* EXERCISE *
The entries that follow should be reproduced exactly, with no images carried over.

* MATERIAL SHOWN *
****************************************

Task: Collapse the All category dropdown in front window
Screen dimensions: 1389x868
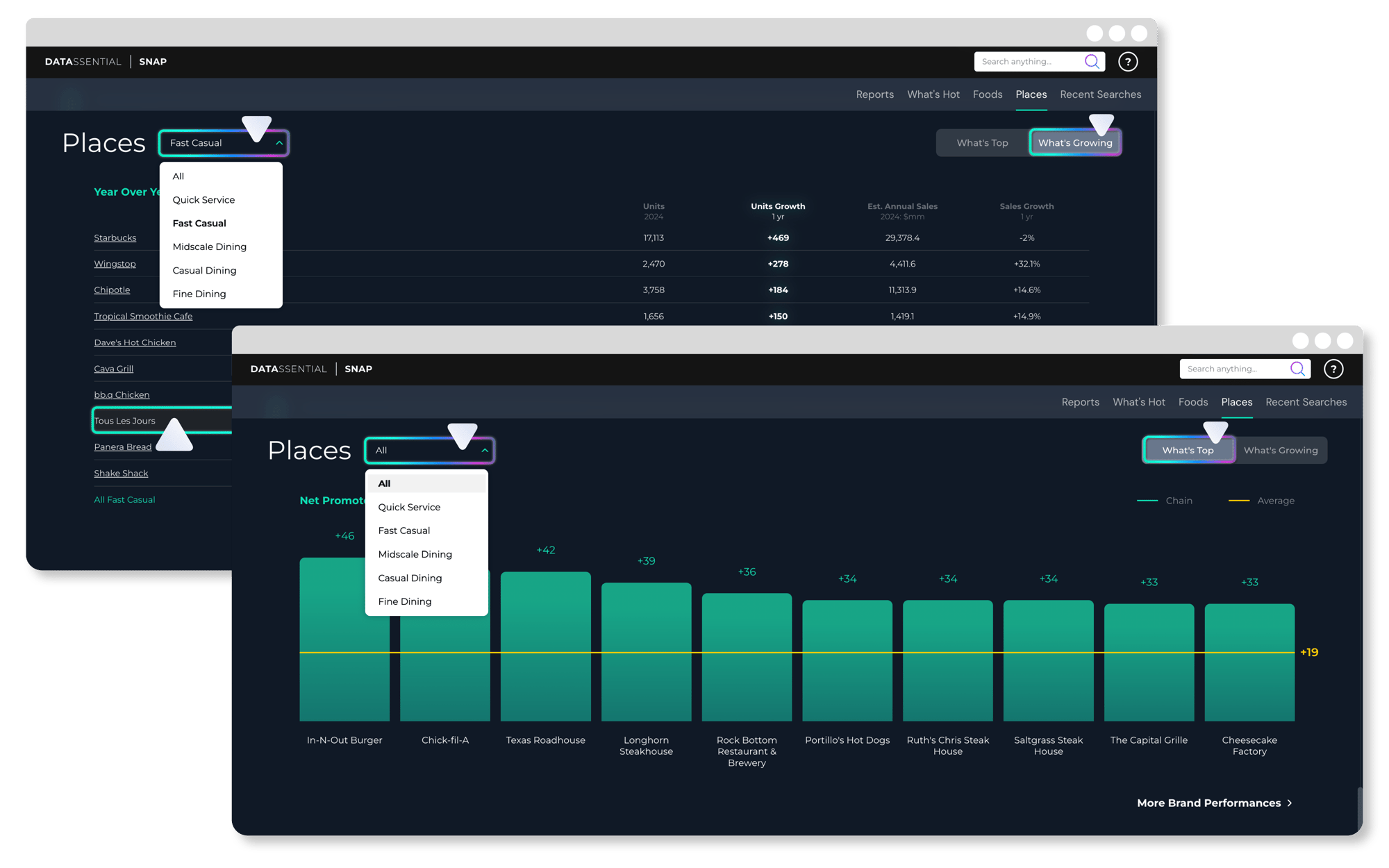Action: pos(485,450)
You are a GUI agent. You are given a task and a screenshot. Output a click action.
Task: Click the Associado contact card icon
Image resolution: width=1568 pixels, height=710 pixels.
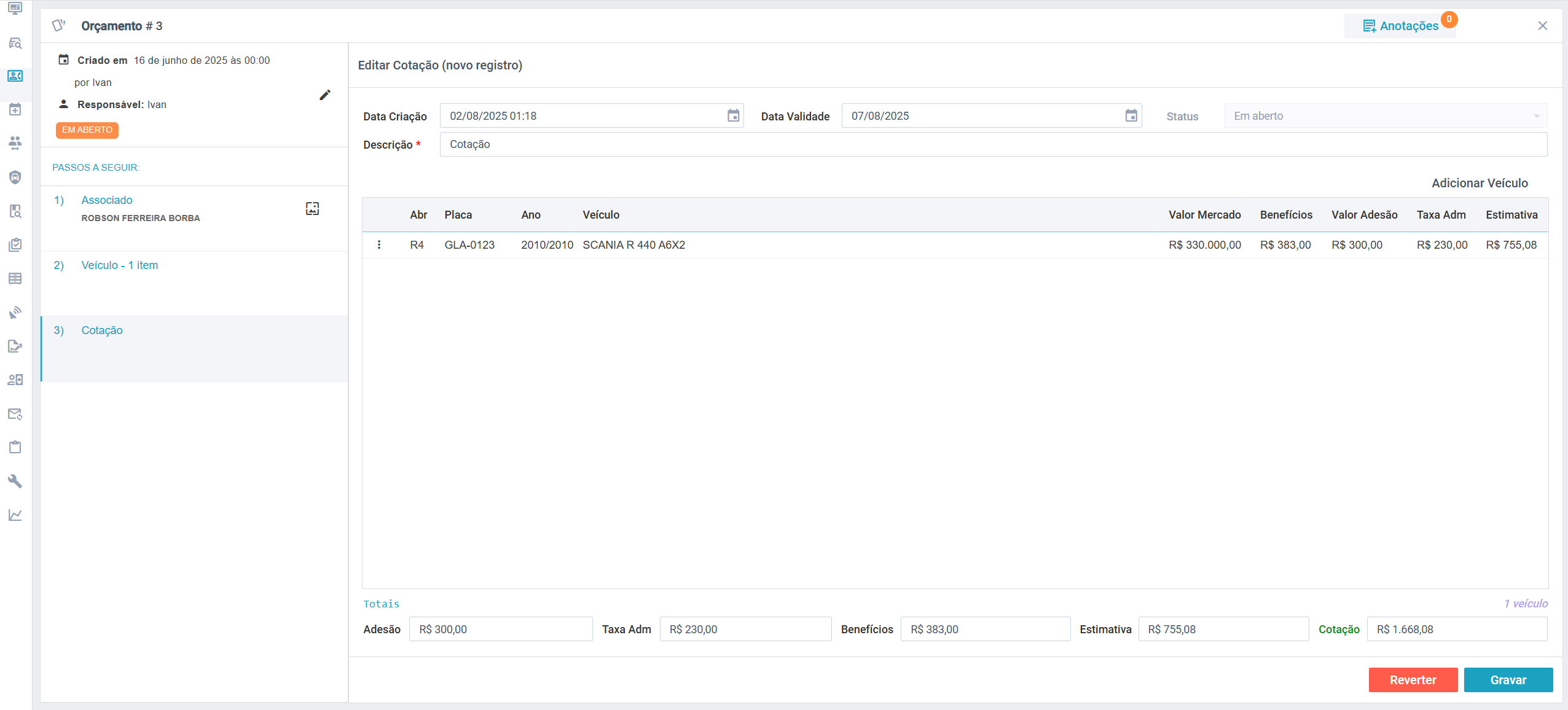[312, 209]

****************************************

* ANSWER TO THIS TASK *
Task: Collapse the All category dropdown in front window
Screen dimensions: 1389x868
Action: pos(485,450)
You are a GUI agent. You are given a task and a screenshot. Output a click action.
Task: Click the Associado contact card icon
Image resolution: width=1568 pixels, height=710 pixels.
[312, 209]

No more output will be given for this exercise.